Even with COVID-19, are companies still struggling with a labor shortage?

Davis Vergnolle
April 9, 2021

COVID19 has taken the lives of over 540,000 Americans and over 27 million Americans suffered from COVID19. In April 2020, over 14 percent of the United States population was unemployed. It was the greatest surge in jobless in over 80 years. Even now nearly a year after the pandemic began, unemployment in the United States still remains at historical highs. Yet despite all this, US employers in service industries such as restaurants and manufacturing are still struggling to fill vacancies. Manufacturers are struggling to staff unskilled, entry level positions vital to their production operations. However, finding people motivated to commit to “starting at the bottom” and work up is proving to be difficult.

While in past downturns these sectors were a critical lifeline for the newly unemployed, COVID19 and unemployment benefits are encouraging potential US workers to stay home or look for work elsewhere.

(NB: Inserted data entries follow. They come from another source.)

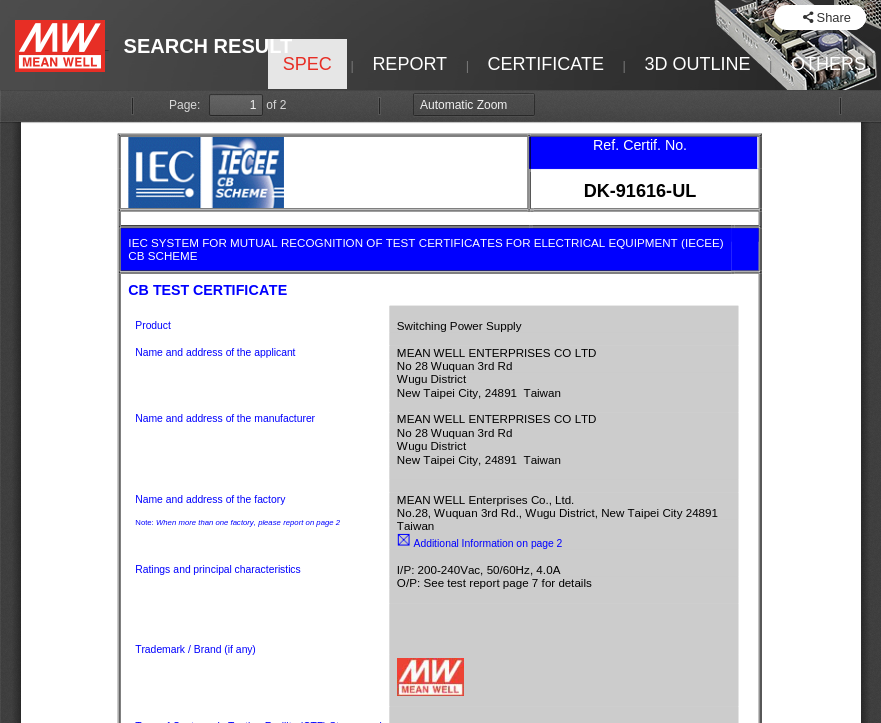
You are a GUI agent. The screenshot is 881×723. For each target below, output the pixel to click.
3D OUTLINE (697, 64)
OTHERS (828, 64)
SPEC (307, 64)
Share (834, 17)
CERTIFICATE (546, 64)
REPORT (409, 64)
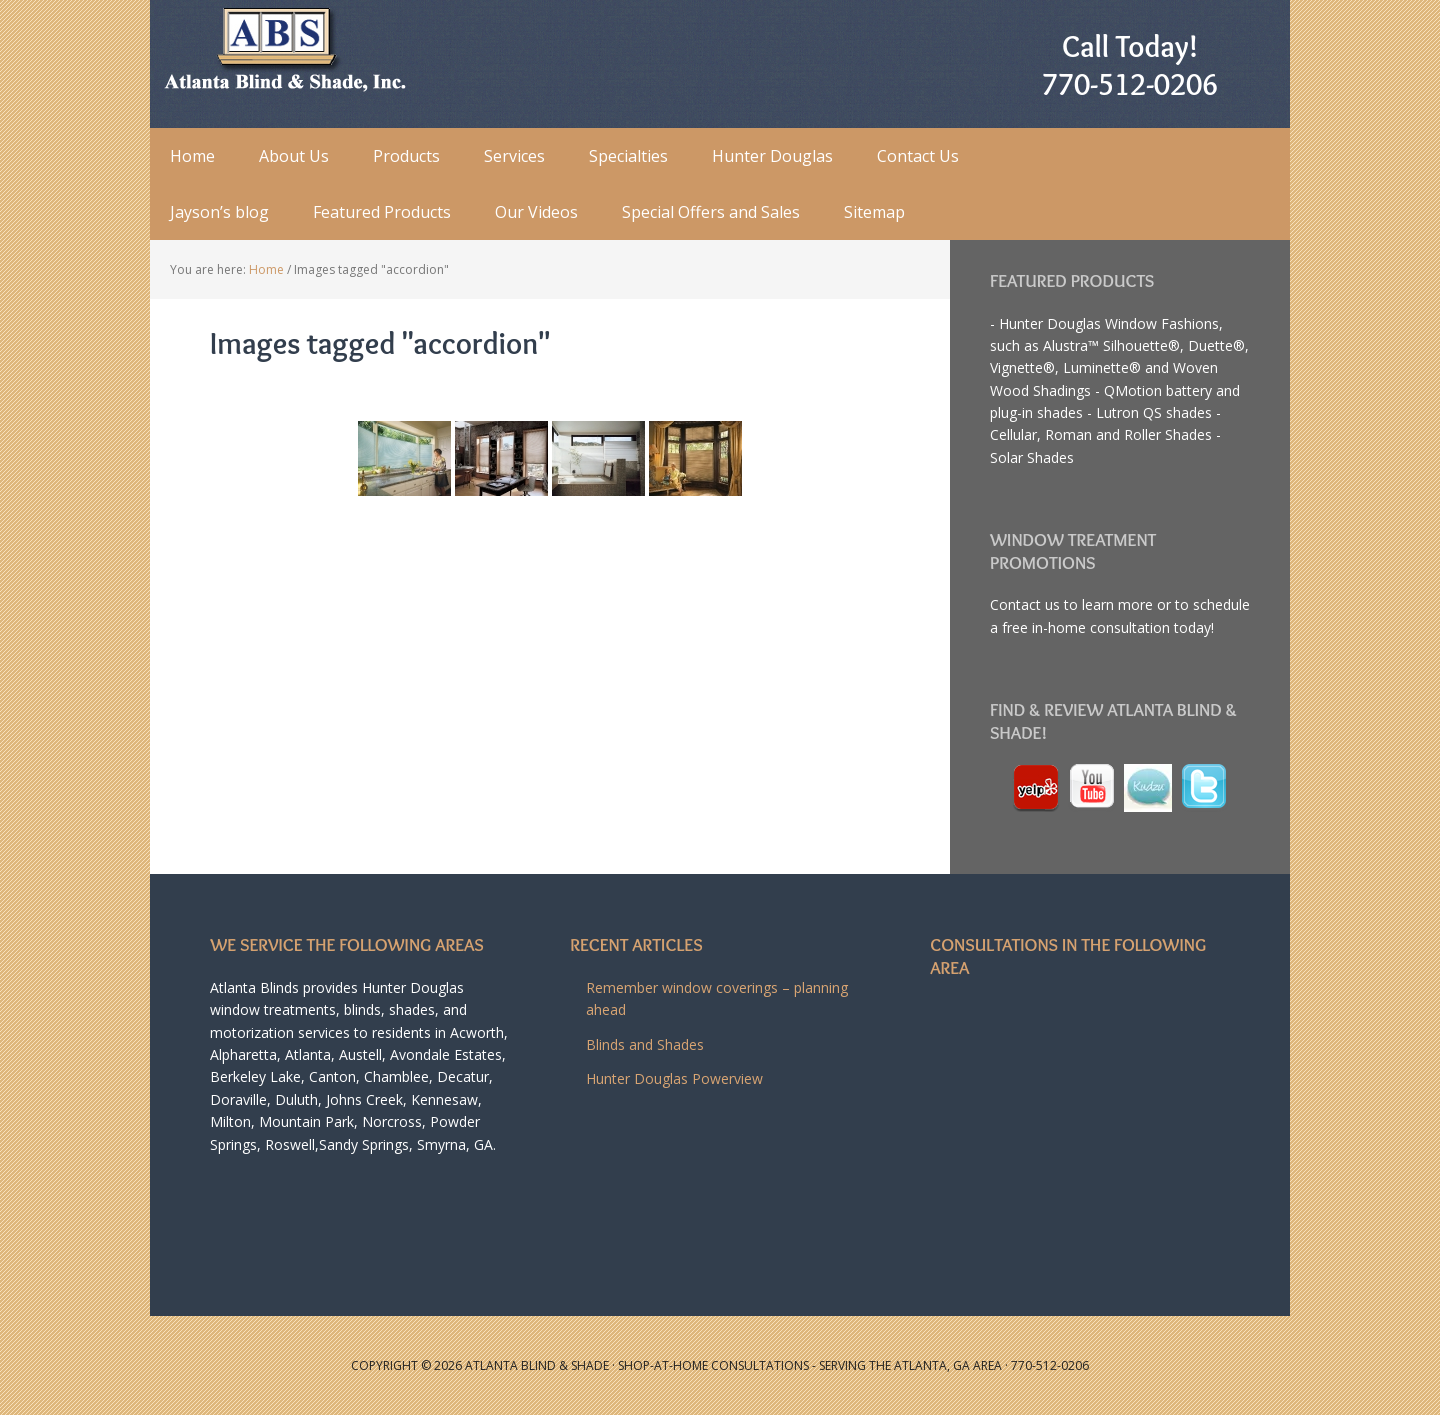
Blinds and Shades (645, 1044)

Key demographics that fill these voids – US teenagers and the elderly – are staying away for both health and safety reasons and because emergency-enhanced unemployment checks can pay was much or even more than a check as a waitress or waiter.

While traditional restaurants struggled, fast-food chains and delivery-focused companies such as Papa Johns and Domino’s Pizza all thrived due to increased social distancing and the food for delivery. Indeed, McDonalds this summer in the midst of the pandemic announced plans to hire up to 260,000 but was not able to fill all those vacancies. Subway, Taco Bell, Dunkin Donuts, and others also announced similar hire surges to meet growing demand due to COVID19 related restrictions which limited in-door dining, theatres, sports, and other options.

In August, Michael Lippert, president of GPS Hospitality, which operates almost 500 Burger Kings, Popeyes, and Pizza Hut locations lamented the tough labor market and in August they held a virtual job fair hoping to hire 3000 workers.

Michelle Kaufman owns the Paddle Trap, a burgers and comfort food-type restaurant near Bismarck, North Dakota. She spends a part of her day, every day, posting jobs on Indeed. For every dozen interviews, she nets about one hire, and they’ll often last just a few shifts. When she asks why, they’ll say, “you know, I didn’t realize how many people I would be around every day, and I don’t want to take this home to my family,” Kaufman said. The virus is hurting her bottom line. The staffing shortage is annoying potential customers who are eager to eat out.

As America’s population continues growing older, the U.S. economy will actually need even more workers for the service and manufacturing sectors of the economy. That’s why programs such as the EB-3 Unskilled Visa Program will be critical for the continued economic success of the United States. The EB-3 program workers are eager, motivated and committed to work! In the long run, the winners will be companies who recognize the benefit this program brings them. After all, isn’t it a competitive advantage to have a full strength workforce?